Published 30 Mar 2023 in cs.LG, cs.AI, and cs.SE

Abstract: Large pre-trained code generation models, such as OpenAI Codex, can generate syntax- and function-correct code, making the coding of programmers more productive and our pursuit of artificial general intelligence closer. In this paper, we introduce CodeGeeX, a multilingual model with 13 billion parameters for code generation. CodeGeeX is pre-trained on 850 billion tokens of 23 programming languages as of June 2022. Our extensive experiments suggest that CodeGeeX outperforms multilingual code models of similar scale for both the tasks of code generation and translation on HumanEval-X. Building upon HumanEval (Python only), we develop the HumanEval-X benchmark for evaluating multilingual models by hand-writing the solutions in C++, Java, JavaScript, and Go. In addition, we build CodeGeeX-based extensions on Visual Studio Code, JetBrains, and Cloud Studio, generating 4.7 billion tokens for tens of thousands of active users per week. Our user study demonstrates that CodeGeeX can help to increase coding efficiency for 83.4% of its users. Finally, CodeGeeX is publicly accessible and in Sep. 2022, we open-sourced its code, model weights (the version of 850B tokens), API, extensions, and HumanEval-X at https://github.com/THUDM/CodeGeeX.

CodeGeeX: A Multilingual Pre-Trained Model for Code Generation

The paper introduces CodeGeeX, a cutting-edge multilingual model for code generation capable of functioning across 23 programming languages with a significant parameter size of 13 billion. The model demonstrates superiority over existing multilingual code models of similar scale, emphasizing its capabilities in both code generation and translation, as evidenced by evaluations on the HumanEval-X benchmark.

Model Architecture and Training

CodeGeeX is built upon the transformer architecture, utilizing a 39-layer transformer decoder similar to the GPT paradigm. This design facilitates its autoregressive LLMing capability. With a hidden size of 5120 and an extensive vocabulary size of 52,224, CodeGeeX processes sequence lengths of up to 2048 tokens.

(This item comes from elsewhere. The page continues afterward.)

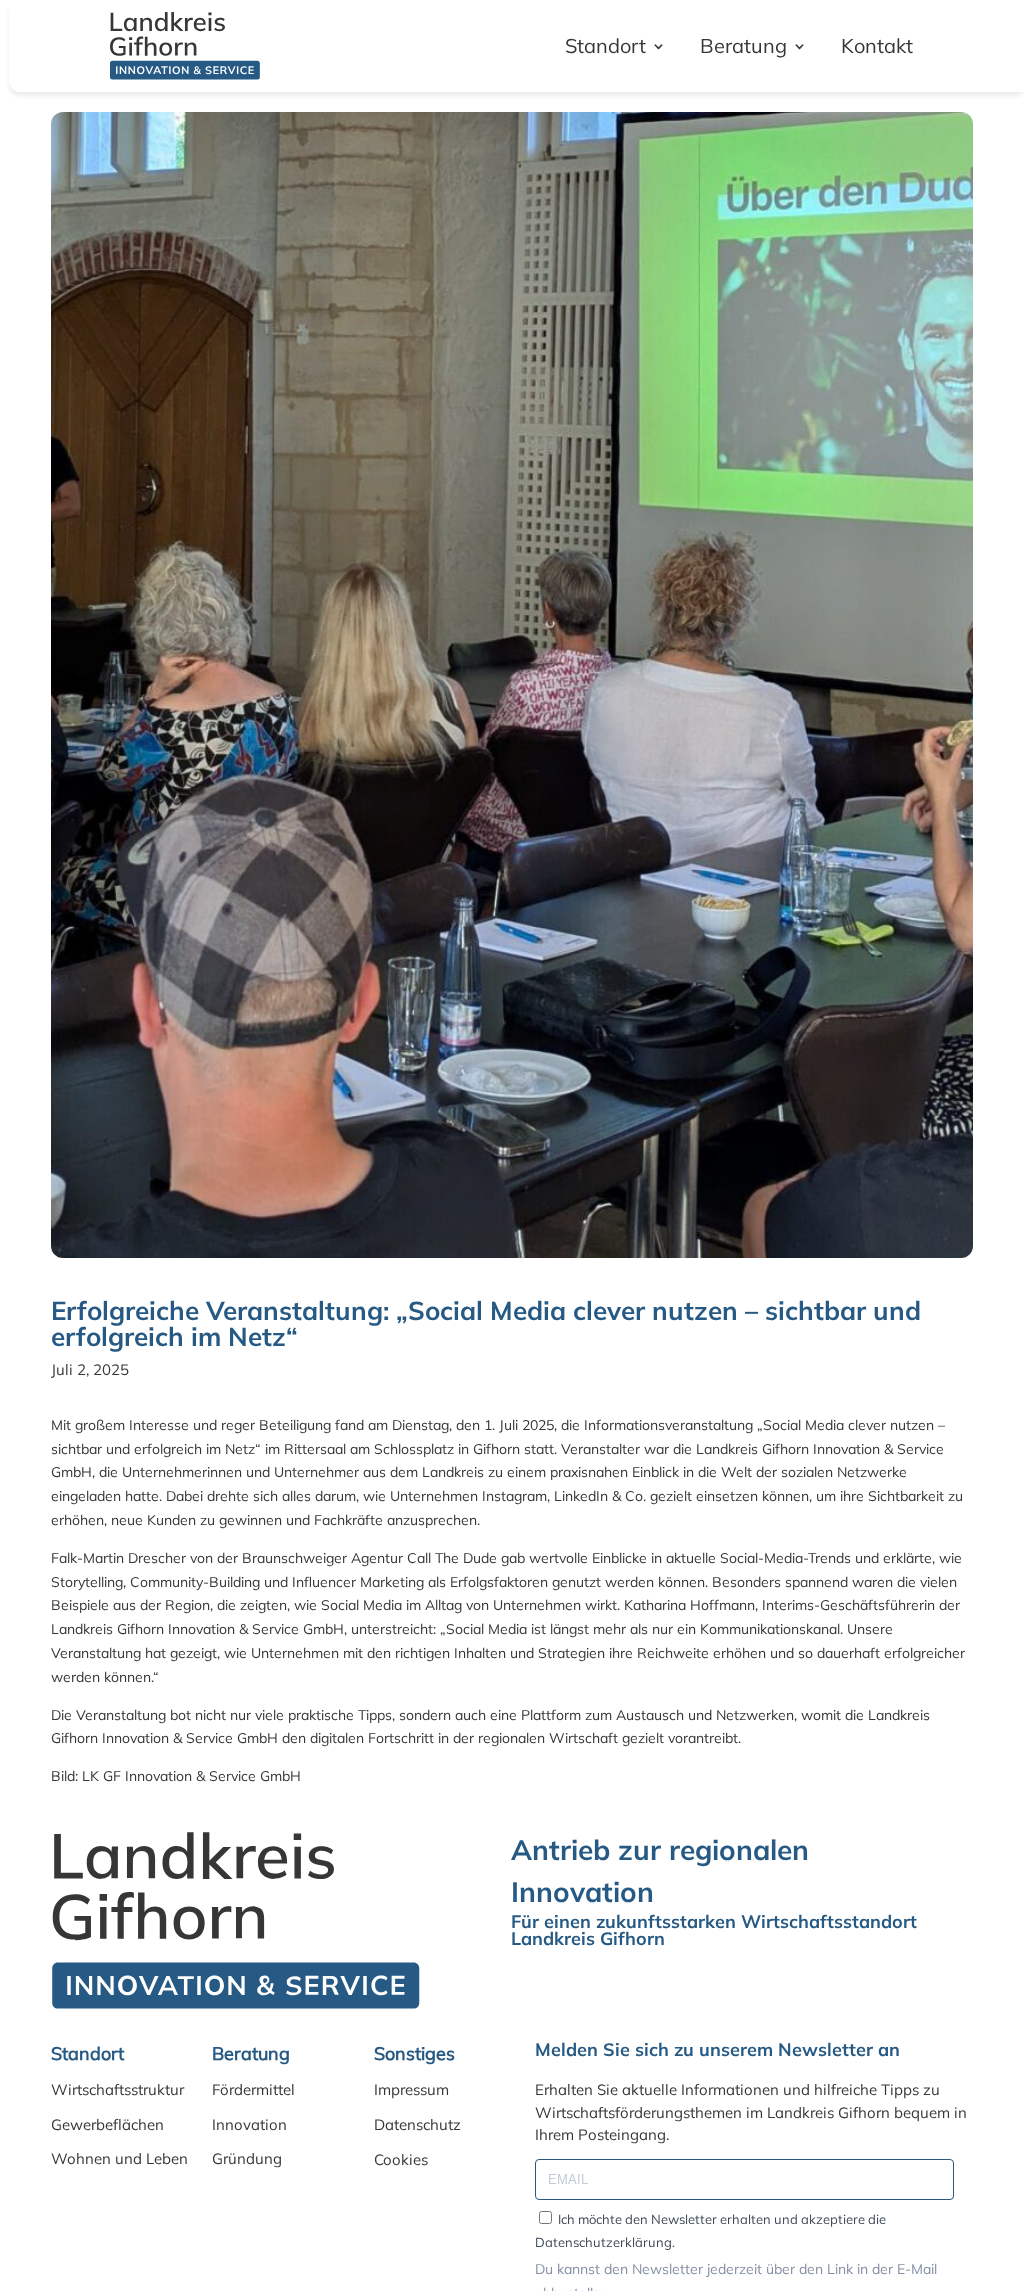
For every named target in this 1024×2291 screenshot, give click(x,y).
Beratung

The pre-training of CodeGeeX involved 850 billion tokens, derived from an elaborate corpus of 23 programming languages, leveraging 1,536 Ascend 910 AI processors. This extensive dataset is a mixture of common repositories and supplementary data directly extracted from GitHub, ensuring a diverse and comprehensive pre-training phase.

Multilingual Capabilities and HumanEval-X

To rigorously evaluate CodeGeeX's performance in multilingual settings, the researchers developed HumanEval-X, an extension of the Python-only HumanEval benchmark, now encompassing C++, Java, JavaScript, and Go. With 164 problems translated into these languages, HumanEval-X supports evaluations in code generation and translation, employing functional correctness as the primary metric. CodeGeeX achieved favorable results, outperforming contemporaries such as GPT-J-6B, GPT-NeoX-20B, and InCoder-6.7B in multilingual code generation tasks.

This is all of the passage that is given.